* EXERCISE DATA
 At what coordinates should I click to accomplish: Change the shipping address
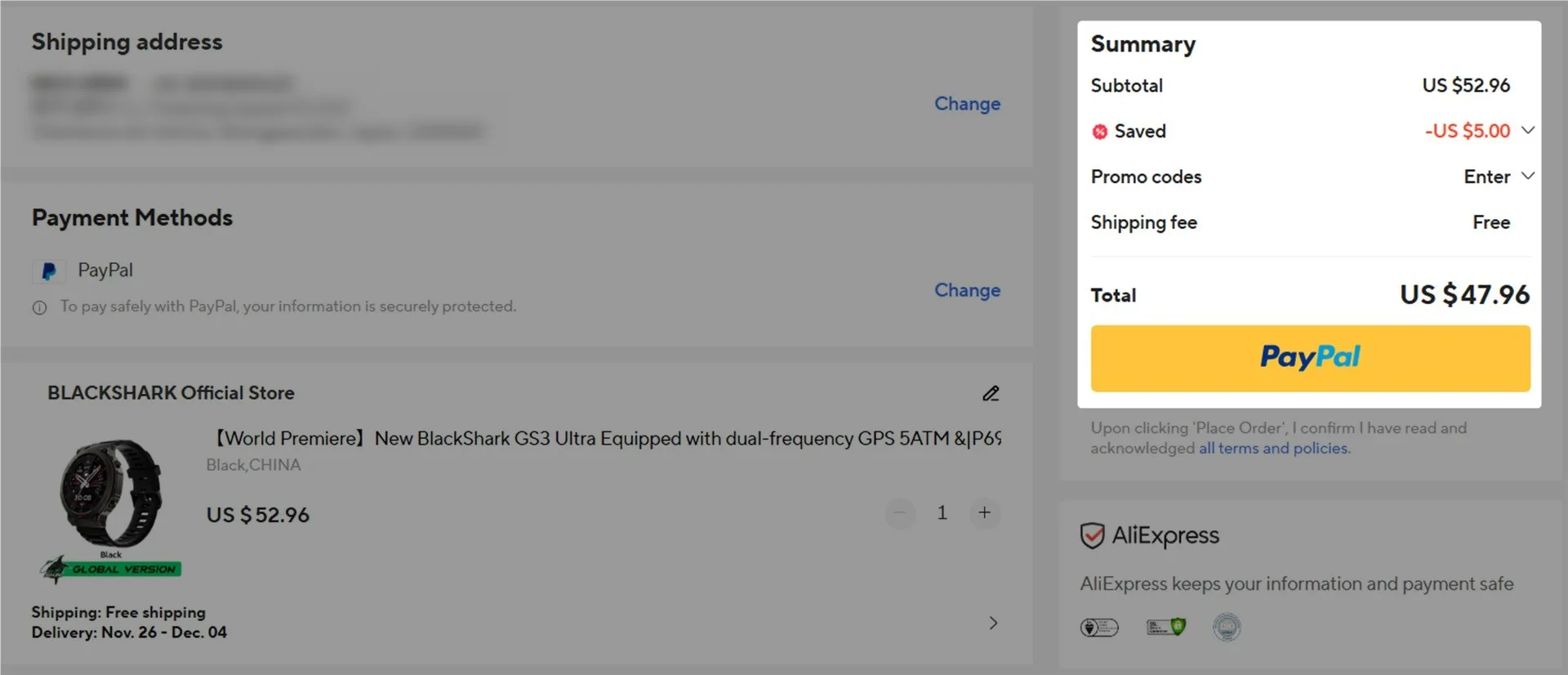click(x=967, y=104)
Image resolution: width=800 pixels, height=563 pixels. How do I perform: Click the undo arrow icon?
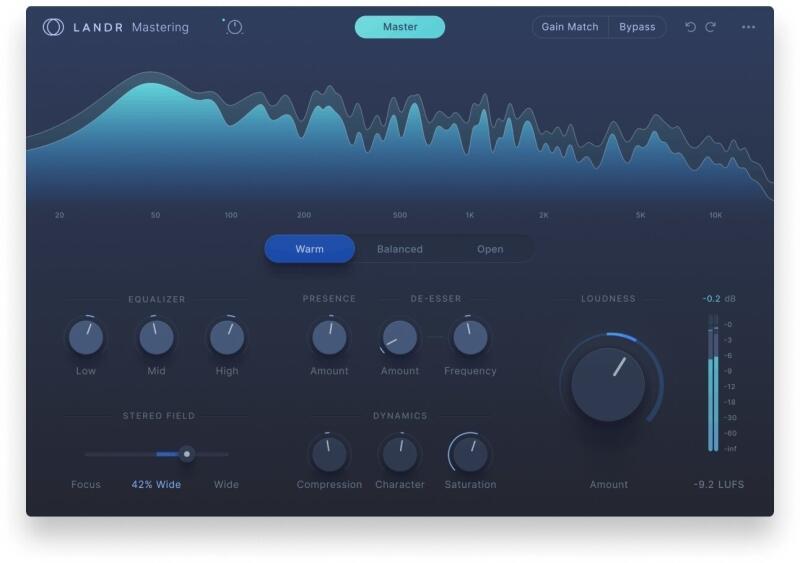click(690, 27)
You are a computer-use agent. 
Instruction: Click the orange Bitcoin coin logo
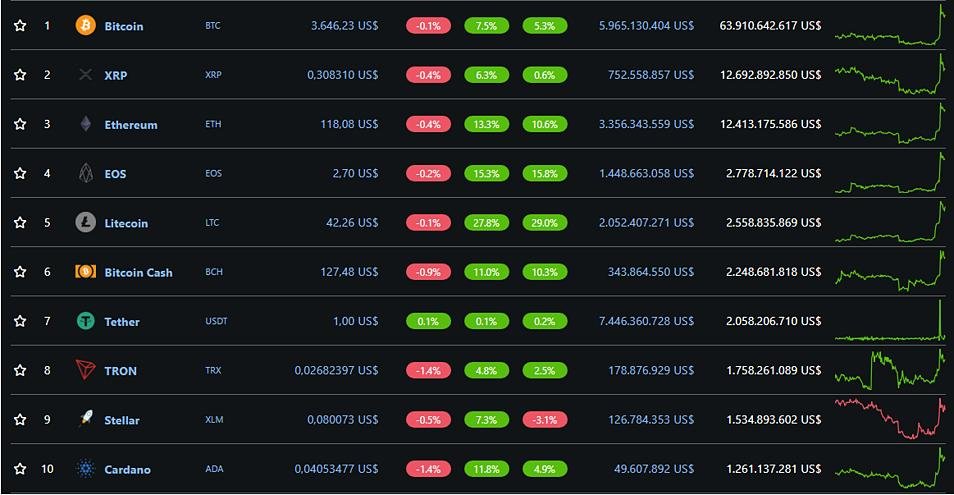pyautogui.click(x=86, y=26)
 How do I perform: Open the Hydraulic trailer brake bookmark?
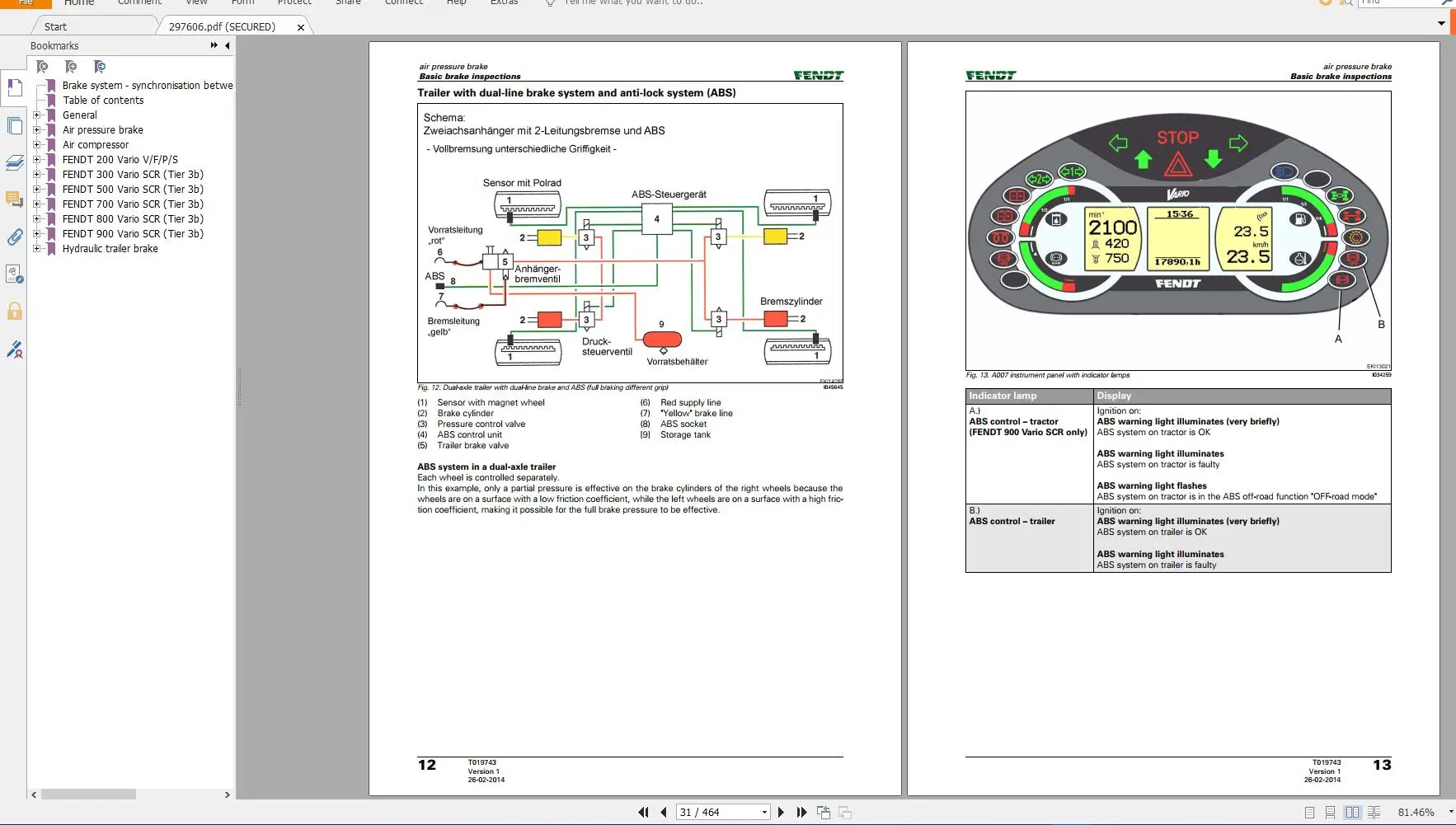pos(110,249)
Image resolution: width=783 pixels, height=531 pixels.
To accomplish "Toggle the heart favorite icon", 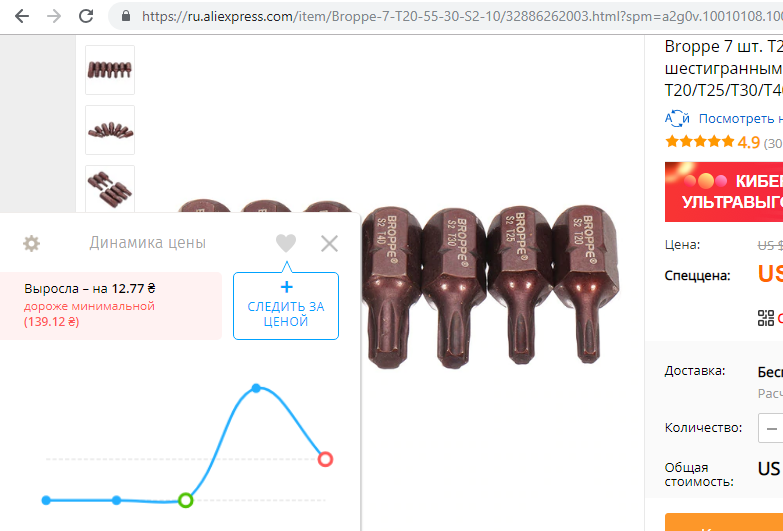I will click(x=286, y=243).
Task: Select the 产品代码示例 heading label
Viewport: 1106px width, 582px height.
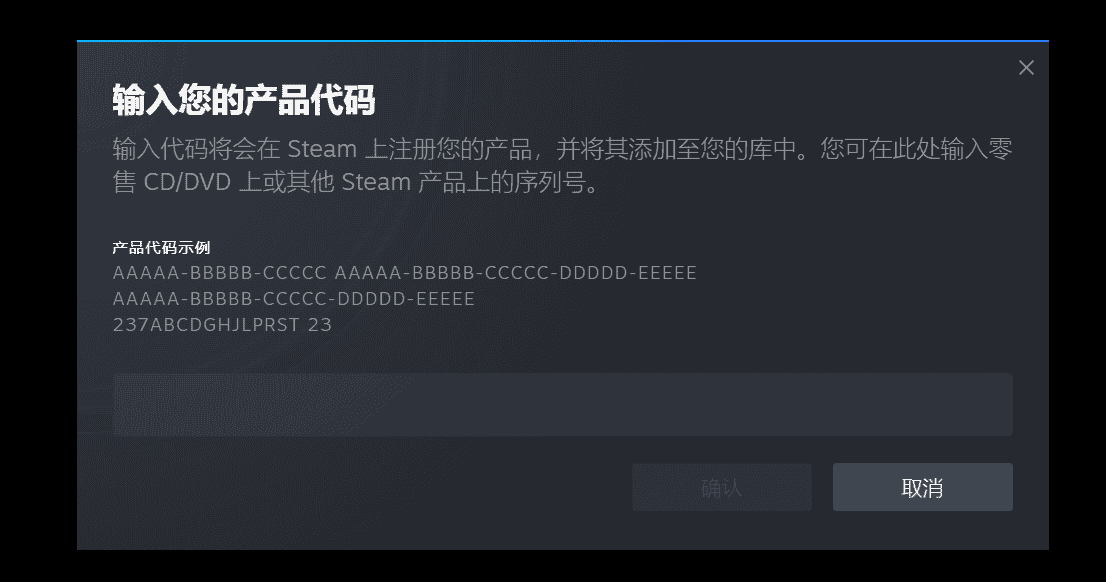Action: (x=162, y=248)
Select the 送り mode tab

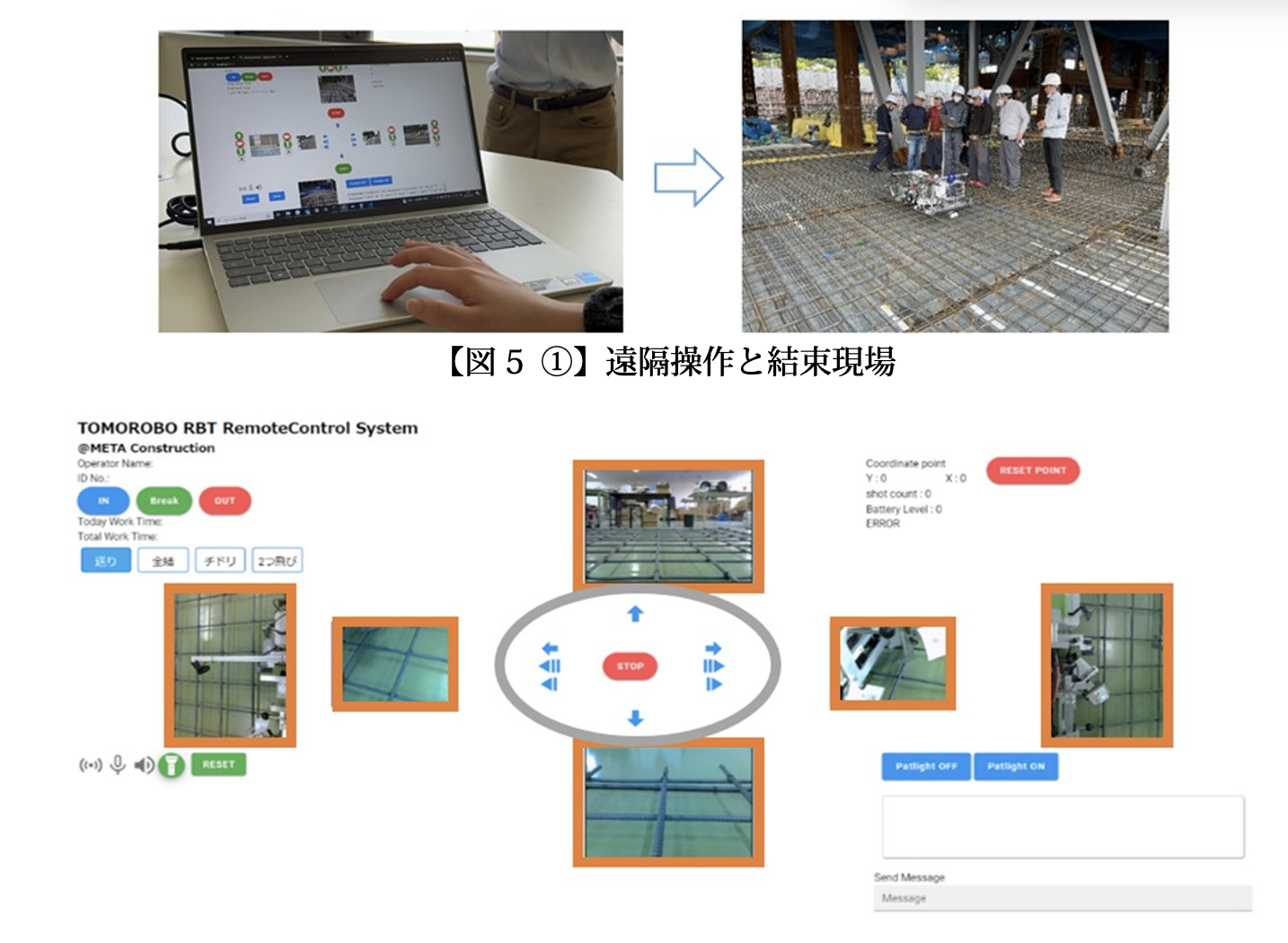coord(106,560)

* TASK OBJECTIVE
Output nothing except the lines from the one containing "Task: Select the 产品代码示例 heading label" through the final line of the entries, repeated exactly and free of pictures.

* RESULT
Task: Select the 产品代码示例 heading label
Viewport: 1106px width, 582px height.
Action: (x=162, y=248)
Select the 送り mode tab

coord(106,560)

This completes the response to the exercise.